Yehova'nın Şahitlerine göre, dört kıyamet atlısının rüyeti 1914'ten bu ortamın yıkılışına kadar gerçekleşti. Bu, Vahiy kitabında anlatılan olayların "Rab'bin gününde" gerçekleştiğini söyleyen Vahiy 1:1,10 ile tutarlıdır. İlk binici, gökte Kral olarak hüküm sürmeye başladığını simgeleyen bir taç verilen İsa Mesih'tir (Daniel 7:13,14). Kalan üç atlı savaşı (kırmızı veya kırmızı), kıtlığı (karga), hastalığı, salgın hastalıkları ve diğer erken ölüm nedenlerini (soluk) simgeliyor. Bunu desteklemek için Yehova'nın Şahitleri, dört atlının görümü ile Luka İncilleri (bölüm 21) ve Matta'da (bölüm 24) sözü edilen, Mesih'in hazır bulunuşuna ve son günlere ilişkin işaretler arasında bir paralellik kurarlar.

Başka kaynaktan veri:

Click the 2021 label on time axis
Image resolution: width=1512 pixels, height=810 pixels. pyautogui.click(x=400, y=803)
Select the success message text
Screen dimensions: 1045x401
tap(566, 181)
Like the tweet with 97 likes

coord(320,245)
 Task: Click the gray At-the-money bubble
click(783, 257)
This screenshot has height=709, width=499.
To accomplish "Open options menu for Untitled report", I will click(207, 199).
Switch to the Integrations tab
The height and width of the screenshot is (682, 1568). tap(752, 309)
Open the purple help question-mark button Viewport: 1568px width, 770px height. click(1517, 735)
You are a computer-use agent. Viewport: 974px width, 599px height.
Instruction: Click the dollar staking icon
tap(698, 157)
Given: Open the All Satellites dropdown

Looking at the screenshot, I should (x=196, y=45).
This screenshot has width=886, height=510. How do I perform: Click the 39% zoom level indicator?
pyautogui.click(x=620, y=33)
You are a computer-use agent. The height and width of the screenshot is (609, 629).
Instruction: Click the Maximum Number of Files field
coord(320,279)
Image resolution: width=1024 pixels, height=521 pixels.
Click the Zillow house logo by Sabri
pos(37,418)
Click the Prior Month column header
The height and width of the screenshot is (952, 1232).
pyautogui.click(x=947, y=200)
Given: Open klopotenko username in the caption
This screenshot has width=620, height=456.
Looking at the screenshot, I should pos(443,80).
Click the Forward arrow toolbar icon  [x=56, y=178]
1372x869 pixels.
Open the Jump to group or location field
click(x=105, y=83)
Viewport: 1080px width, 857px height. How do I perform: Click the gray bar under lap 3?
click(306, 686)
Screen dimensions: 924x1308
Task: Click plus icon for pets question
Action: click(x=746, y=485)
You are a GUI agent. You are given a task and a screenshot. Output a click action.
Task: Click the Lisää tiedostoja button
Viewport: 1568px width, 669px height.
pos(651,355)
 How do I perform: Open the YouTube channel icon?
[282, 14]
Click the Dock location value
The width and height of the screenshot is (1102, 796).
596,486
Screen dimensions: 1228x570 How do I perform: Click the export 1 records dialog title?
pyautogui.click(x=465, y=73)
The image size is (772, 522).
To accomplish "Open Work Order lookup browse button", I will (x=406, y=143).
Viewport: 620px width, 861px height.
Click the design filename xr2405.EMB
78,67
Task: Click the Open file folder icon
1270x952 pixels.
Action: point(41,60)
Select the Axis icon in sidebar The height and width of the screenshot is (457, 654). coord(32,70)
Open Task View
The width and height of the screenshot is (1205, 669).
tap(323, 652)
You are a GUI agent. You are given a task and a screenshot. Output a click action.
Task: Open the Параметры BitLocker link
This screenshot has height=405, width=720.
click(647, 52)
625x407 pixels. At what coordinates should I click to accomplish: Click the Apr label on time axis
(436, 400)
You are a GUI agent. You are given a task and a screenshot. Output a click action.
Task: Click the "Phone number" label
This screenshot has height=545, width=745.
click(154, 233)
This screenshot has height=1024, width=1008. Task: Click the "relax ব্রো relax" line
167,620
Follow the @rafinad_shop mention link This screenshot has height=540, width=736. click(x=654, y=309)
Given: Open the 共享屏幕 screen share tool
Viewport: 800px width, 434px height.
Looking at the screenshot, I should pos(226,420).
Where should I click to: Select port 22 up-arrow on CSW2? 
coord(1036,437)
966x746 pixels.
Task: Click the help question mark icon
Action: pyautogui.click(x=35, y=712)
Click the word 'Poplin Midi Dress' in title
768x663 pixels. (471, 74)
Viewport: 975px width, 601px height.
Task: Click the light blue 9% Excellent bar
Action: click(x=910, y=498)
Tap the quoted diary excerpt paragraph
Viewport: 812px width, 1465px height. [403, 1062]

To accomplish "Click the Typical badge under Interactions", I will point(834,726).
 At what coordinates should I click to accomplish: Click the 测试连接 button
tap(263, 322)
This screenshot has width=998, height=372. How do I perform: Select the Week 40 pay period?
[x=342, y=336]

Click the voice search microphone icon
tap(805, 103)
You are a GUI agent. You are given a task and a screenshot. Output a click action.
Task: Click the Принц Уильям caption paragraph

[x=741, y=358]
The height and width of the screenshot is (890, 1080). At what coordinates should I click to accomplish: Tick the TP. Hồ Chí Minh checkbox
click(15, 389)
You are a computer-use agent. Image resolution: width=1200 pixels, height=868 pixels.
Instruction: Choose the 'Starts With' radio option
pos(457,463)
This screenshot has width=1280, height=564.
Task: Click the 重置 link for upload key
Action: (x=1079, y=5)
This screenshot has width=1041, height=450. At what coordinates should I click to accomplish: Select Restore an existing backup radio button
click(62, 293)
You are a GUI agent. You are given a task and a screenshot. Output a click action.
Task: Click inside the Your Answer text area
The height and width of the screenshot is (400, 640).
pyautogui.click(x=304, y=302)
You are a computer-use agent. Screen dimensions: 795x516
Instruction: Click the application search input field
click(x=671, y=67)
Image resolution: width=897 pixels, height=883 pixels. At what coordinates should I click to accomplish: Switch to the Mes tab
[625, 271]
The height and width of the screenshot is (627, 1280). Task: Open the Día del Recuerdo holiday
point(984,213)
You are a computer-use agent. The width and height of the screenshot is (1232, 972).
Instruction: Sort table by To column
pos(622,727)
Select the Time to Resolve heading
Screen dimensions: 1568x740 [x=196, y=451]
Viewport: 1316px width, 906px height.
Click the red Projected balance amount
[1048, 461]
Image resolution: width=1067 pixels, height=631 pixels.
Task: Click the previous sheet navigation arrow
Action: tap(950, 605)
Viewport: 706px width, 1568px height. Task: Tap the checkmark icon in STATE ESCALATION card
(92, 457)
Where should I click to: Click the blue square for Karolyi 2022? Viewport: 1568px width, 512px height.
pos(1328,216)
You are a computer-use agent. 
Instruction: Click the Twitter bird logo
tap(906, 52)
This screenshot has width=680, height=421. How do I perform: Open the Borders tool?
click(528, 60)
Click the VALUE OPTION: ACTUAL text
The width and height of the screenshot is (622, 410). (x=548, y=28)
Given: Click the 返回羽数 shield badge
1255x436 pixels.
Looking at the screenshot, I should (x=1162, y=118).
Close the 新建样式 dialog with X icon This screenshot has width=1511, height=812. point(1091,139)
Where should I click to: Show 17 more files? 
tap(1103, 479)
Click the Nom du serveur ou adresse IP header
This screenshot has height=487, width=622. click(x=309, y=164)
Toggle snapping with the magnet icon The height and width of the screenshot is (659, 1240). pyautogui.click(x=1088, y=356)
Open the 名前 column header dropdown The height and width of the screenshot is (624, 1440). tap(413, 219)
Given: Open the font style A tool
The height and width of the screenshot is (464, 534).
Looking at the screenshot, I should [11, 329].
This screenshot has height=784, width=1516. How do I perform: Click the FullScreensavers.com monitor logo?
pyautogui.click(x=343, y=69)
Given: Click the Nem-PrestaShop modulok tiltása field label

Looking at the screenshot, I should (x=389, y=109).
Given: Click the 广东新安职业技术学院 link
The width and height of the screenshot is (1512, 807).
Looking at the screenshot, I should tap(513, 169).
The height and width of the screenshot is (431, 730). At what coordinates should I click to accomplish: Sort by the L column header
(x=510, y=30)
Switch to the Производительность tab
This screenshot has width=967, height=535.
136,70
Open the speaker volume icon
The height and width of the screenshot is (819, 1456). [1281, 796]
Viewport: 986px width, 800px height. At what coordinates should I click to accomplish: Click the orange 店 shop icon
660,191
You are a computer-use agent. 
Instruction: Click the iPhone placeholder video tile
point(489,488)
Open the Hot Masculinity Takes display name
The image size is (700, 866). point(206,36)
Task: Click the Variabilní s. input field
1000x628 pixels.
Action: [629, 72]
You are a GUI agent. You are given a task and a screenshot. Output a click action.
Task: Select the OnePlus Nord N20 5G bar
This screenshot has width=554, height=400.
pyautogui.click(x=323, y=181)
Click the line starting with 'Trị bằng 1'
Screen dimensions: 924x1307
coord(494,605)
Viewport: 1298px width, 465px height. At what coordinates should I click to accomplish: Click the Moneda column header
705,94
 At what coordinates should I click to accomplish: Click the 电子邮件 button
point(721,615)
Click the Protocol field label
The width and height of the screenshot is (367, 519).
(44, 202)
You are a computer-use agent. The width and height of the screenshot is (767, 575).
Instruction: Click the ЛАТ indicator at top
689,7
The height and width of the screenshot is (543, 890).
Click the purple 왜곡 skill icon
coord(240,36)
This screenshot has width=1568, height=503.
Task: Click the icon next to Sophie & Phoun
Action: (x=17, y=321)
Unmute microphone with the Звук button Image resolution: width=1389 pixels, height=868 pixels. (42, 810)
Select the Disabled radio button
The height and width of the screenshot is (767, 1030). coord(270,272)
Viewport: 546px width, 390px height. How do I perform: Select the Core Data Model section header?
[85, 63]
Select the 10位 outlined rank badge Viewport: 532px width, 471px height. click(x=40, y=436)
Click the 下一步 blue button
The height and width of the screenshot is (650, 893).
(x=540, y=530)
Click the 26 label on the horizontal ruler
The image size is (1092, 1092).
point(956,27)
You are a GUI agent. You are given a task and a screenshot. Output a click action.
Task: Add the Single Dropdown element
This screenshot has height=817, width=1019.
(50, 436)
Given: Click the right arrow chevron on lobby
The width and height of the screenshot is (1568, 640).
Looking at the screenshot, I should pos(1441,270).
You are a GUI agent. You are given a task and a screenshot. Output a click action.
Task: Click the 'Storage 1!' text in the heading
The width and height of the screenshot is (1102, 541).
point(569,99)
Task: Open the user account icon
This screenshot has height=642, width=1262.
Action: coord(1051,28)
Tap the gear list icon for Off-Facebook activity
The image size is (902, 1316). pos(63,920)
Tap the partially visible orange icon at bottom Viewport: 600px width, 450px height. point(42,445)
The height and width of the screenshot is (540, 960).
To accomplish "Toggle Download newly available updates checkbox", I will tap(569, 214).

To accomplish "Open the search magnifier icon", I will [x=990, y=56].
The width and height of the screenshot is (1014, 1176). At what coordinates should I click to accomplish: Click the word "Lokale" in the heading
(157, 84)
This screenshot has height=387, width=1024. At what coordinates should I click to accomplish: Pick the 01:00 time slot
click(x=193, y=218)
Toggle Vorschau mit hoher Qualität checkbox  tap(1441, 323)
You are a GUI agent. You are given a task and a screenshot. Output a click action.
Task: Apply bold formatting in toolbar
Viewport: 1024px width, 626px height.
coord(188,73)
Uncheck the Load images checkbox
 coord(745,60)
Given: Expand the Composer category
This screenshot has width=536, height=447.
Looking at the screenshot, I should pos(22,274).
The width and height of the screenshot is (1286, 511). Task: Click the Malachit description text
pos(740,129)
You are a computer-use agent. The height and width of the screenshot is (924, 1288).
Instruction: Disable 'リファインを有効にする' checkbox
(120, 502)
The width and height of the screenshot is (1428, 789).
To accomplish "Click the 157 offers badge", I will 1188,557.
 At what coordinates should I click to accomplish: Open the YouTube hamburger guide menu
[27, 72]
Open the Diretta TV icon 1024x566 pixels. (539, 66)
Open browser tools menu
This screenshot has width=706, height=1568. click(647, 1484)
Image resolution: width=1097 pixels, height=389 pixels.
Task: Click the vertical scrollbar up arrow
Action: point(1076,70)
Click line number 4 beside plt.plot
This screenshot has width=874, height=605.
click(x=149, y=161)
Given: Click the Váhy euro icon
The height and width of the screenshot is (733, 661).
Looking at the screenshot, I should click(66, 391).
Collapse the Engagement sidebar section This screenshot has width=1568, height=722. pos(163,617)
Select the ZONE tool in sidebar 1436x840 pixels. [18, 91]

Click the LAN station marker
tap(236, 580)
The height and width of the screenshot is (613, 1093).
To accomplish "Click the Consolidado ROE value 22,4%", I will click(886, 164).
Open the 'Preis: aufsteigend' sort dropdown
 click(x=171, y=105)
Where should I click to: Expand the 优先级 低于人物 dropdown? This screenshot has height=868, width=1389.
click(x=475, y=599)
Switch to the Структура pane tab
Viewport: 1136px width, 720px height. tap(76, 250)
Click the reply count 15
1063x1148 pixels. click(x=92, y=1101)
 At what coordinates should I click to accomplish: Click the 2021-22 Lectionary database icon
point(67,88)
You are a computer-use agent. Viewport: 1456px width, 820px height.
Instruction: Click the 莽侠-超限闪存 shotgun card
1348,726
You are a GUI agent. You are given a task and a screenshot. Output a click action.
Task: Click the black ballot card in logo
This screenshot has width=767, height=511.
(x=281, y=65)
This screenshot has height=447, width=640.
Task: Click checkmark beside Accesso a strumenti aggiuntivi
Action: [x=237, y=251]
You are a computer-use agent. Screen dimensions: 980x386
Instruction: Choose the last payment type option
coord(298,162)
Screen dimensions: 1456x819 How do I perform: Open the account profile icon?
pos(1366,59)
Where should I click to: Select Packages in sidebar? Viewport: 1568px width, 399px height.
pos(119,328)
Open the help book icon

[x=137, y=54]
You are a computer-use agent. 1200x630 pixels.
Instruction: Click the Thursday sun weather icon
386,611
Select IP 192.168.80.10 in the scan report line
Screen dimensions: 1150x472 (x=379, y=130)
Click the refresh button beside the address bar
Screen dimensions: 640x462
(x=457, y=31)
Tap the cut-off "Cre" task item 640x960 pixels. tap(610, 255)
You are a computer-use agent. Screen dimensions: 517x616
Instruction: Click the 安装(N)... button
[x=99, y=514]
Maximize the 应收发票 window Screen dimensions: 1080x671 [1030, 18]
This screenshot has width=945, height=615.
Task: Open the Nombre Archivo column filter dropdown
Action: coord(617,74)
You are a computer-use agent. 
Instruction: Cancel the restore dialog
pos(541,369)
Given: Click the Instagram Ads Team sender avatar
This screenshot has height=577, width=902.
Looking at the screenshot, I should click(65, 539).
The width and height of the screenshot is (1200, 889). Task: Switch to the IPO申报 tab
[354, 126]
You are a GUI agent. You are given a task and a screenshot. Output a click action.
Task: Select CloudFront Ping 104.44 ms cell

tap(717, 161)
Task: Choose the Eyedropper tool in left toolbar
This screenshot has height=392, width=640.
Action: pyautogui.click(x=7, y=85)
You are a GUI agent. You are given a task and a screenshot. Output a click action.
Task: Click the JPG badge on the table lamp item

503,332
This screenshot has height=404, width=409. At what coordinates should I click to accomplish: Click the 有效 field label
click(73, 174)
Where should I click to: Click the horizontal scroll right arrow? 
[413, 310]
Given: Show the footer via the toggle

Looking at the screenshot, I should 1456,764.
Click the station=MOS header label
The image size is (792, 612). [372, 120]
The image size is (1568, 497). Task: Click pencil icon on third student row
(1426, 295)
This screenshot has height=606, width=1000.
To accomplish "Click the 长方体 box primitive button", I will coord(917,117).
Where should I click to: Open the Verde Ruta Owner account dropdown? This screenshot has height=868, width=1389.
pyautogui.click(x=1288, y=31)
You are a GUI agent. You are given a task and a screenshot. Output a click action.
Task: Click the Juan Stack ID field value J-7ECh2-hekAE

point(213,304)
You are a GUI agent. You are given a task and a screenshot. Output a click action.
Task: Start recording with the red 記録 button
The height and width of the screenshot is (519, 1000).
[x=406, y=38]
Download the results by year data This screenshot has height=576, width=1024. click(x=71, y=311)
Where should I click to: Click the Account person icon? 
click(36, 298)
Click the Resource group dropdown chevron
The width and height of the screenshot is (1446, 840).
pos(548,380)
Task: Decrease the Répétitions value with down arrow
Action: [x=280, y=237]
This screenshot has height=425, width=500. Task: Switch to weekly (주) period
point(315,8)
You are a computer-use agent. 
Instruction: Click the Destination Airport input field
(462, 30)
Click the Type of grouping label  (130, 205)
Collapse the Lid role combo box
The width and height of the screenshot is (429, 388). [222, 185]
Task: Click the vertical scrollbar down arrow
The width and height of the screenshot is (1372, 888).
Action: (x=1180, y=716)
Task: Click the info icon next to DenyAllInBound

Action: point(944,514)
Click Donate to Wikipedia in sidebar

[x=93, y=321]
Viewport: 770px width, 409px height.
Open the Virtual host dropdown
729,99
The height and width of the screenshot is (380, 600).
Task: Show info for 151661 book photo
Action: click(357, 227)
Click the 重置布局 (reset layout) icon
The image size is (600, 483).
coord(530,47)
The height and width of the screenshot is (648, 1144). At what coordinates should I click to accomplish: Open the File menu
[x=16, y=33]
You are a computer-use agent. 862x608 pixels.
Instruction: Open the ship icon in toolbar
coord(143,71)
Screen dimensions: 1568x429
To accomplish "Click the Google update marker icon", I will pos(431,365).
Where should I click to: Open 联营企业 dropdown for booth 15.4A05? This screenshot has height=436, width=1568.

Veba, Savaş, Kıtlık ve Ölüm

Bu yorumda, ilk binicinin imajı Fatih'ten Veba'ya (veba / hastalık) dönüşür ve Ölüm'den ayrılır. Böylece, atlılardan ilki, beyaz bir atın üzerinde dörtnala koşan Pestilence ortaya çıkıyor. Veba'yı, kanlı bir at üzerinde ve devasa bir kılıçla yapılan Savaş izliyor. Savaşla birlikte kitlesel yıkım ve salgın hastalıklar nedeniyle Kıtlık gelir. Açlık şişmandır, ancak sırasıyla oburluğu ve açlığı temsil eden yıpranmış siyah bir ata biner. Ve açlıkla birlikte Ölüm gelir. Atı solgun. Bunu kalan tüm ruhları tüketen Cehennem takip eder.
Bu yorum çoğunlukla popüler kültürdeki Mahşerin Dört Atlısı imgesine dayanmaktadır.

diğer referanslar

Zekeriya ayrıca dört at gördü (Zekeriya 1:8-17, 6:1-8). Vizyonunda önce Kırmızı, ardından Siyah, Beyaz ve Soluk geliyordu. Onları "bir zamanlar tüm dünyanın Rabbinin önünde duran cennetin dört ruhu" olarak adlandırıyor. Zekeriya'nın atları ile Vahiy'deki atlar arasındaki fark, renklerinin hiçbir şeyi ifade etmemesi veya simgelememesidir; Ayrıca Zekeriya'nın atları yıkıcı güçlerden ziyade nöbetçi rolünü oynuyor. kiyamet gunu.
Zekeriya'nın görümleri büyük olasılıkla Yahya'dan ve onun dört atlıyı tanımlama tarzından ilham almıştı. Ayrıca hem Yahudi hem de pagan mitolojilerinde uçan ilahi biniciler.